I note that you ask material questions as if you are expecting non-material answers. This is never going to happen, yet you continue to ask. Instead you get material answers, sometimes very hard material answers, and fail to accept them because (presumably) they are not compatible with your beliefs. (Actually, you don’t talk much about your beliefs, but maybe you should?) Rum works hard to provide you with answers to your questions - it’s hardly his fault they are material answers - that’s what you ask for.
My own perspective is that your beliefs (I assume) lead you to arguing against very hard conclusions (ie: arguing against math). The result is nonsense questions and refusal to understand, despite Rum’s best efforts.
If someone argues based on methodological naturalism I am ok as this will drive hard conclusions. If Rum is arguing based on methodological naturalism then I agree with you and will not challenge his conclusions.
The issue is when someone says that multiple origins is not supported by the evidence period. Multiple origins in itself is a possible materialistic position. It does however imply a non materialistic reason for the cause of many origin events.
This claim of a single common ancestor of vertebrates is highly suspect as the Howe diagram (and other similar Venn diagrams) is a powerful challenge to this position.
No it doesn’t. Don’t forget that as far as IDers know, the designer could be a space alien. “Multiple origins” implies nothing about the cause of those origins. In fact there are two theories I know of that involve separate origins of species without a designer at all. Check out Perianan Senapathy, for example. (I forget the name of the other guy with a similar theory.) Those theories, of course, are pure nonsense, but we can reject them for exactly the same reasons we can reject your notions.
As always, Bill makes this assertion without offering any substantiation that Methodological Naturalism is directly implicated, or that relaxing MN would help his argument.
It does however imply a non materialistic reason for the cause of many origin events.
I don’t see how that follows. Why can’t you have materialistic reasons for the cause of many origin events.
I think you are begging the question that non-materialic reasons are necessary to any physical event. I would ask you to provide examples, but I don’t think there are any.
More likely someone just made a bad diagram. Even so, Venn diagrams are descriptive, not inferential, so it doesn’t amount to a challenge. You would be better off IMO just saying that your beliefs (?) prevent you from accepting all the evidence supporting common origins.
Given that the Howe diagram is, in fact, a very clear and dramatic confirmation of common ancestry, there is another option: Bill just didn’t understand the diagrams.
You won’t exactly reap a windfall if you put your money on that option.
This is important to remember. Bill’s continued and persistent failure to understand the diagram is not just a result of his own ignorance. It has been aided and abetted by the misrepresentation of the diagram by credentialed scientists in the ID movement.

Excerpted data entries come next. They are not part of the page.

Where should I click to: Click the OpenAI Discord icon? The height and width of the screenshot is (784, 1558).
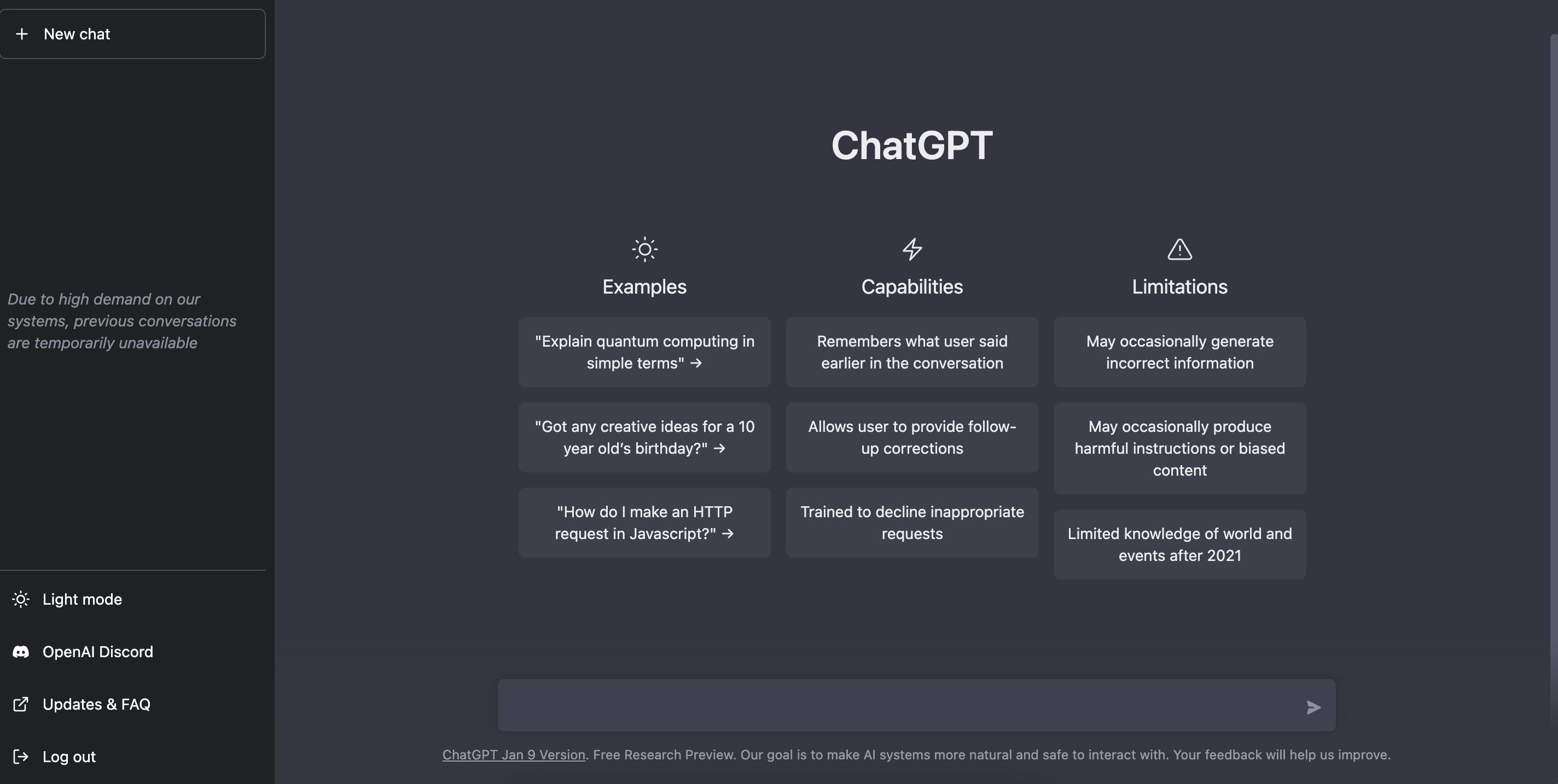pos(19,652)
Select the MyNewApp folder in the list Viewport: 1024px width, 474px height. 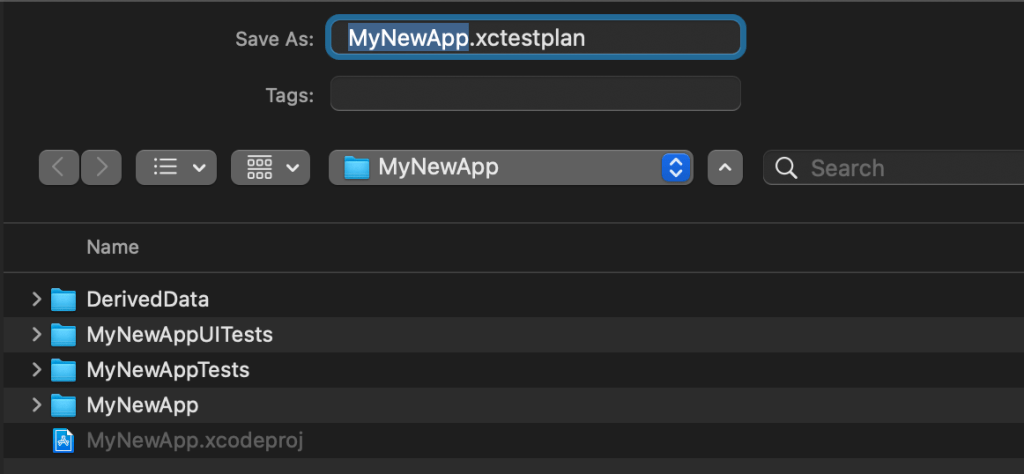(142, 405)
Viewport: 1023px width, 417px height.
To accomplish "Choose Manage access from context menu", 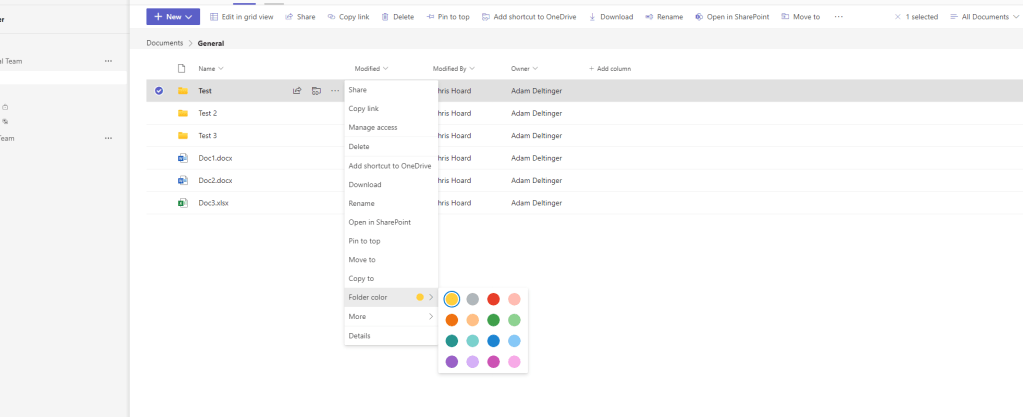I will coord(373,128).
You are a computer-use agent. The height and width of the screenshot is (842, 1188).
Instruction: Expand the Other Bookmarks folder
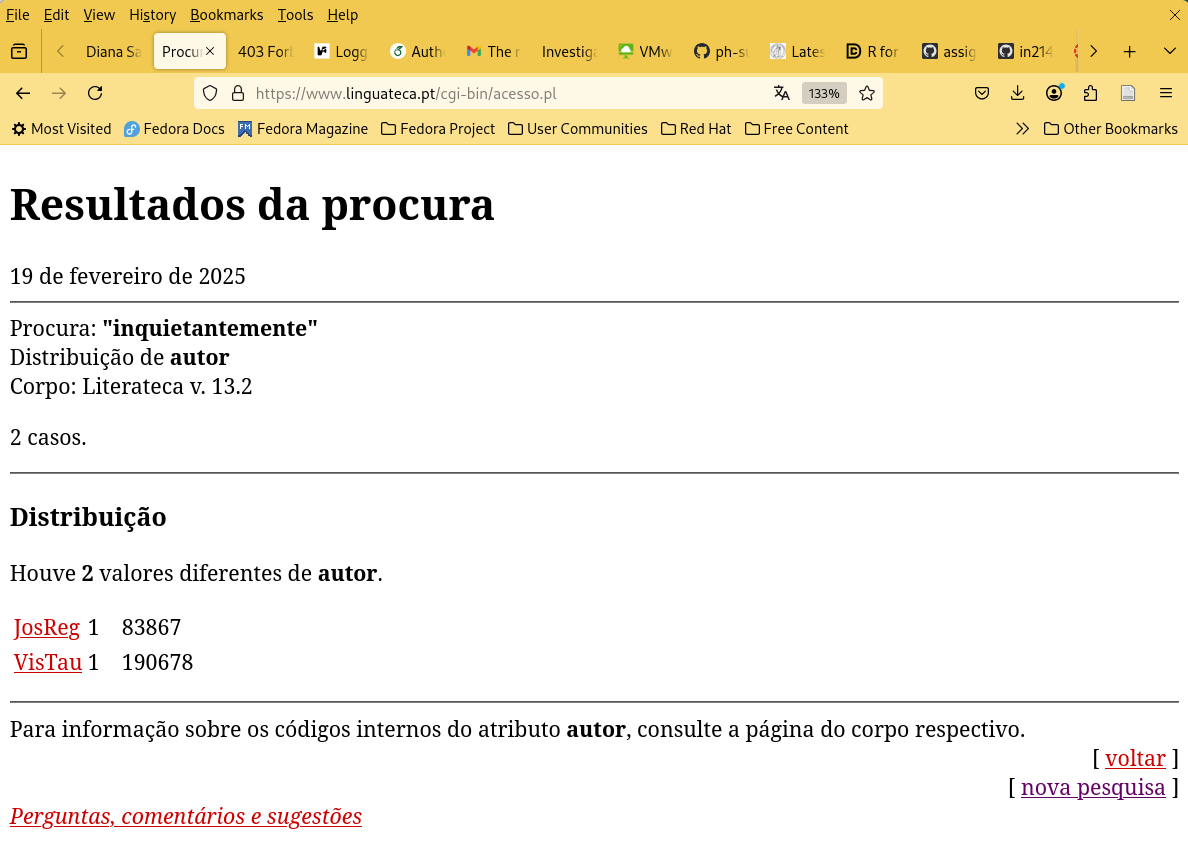point(1110,128)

How have you eliminated non material reasons? There is no mechanistic model that reconciles the pattern. Common descent alone does not explain it. @John_Harshman needed to add gene gain and loss to explain it. The adaption gain model that Lynch offered is very limited in how many changes it explains yet this Venn diagram shows thousands of unique genes in the different vertebrates.
The pattern does show unique genes that are involved in building unique animals. According to Behe’s method this is evidence of design.
@John_Harshman correctly pointed out that the detailed cause is beyond ID. The evidence however supports Reasons to believe’s multiple origin model that @AJRoberts is working on.
My personal beliefs have very to do with my views here. I think the data will eventually speak for itself.
Common descent alone explains nothing. It’s always common descent with some kind of change on some particular branch or branches of the tree. This should not be a difficult concept to understand.
How can you know that if you don’t know what the model is? And what evidence?
Self-contradiction in two sentences. You think the data will eventually support you because your personal beliefs demand it. There is no other reason to suppose that the evidence will change.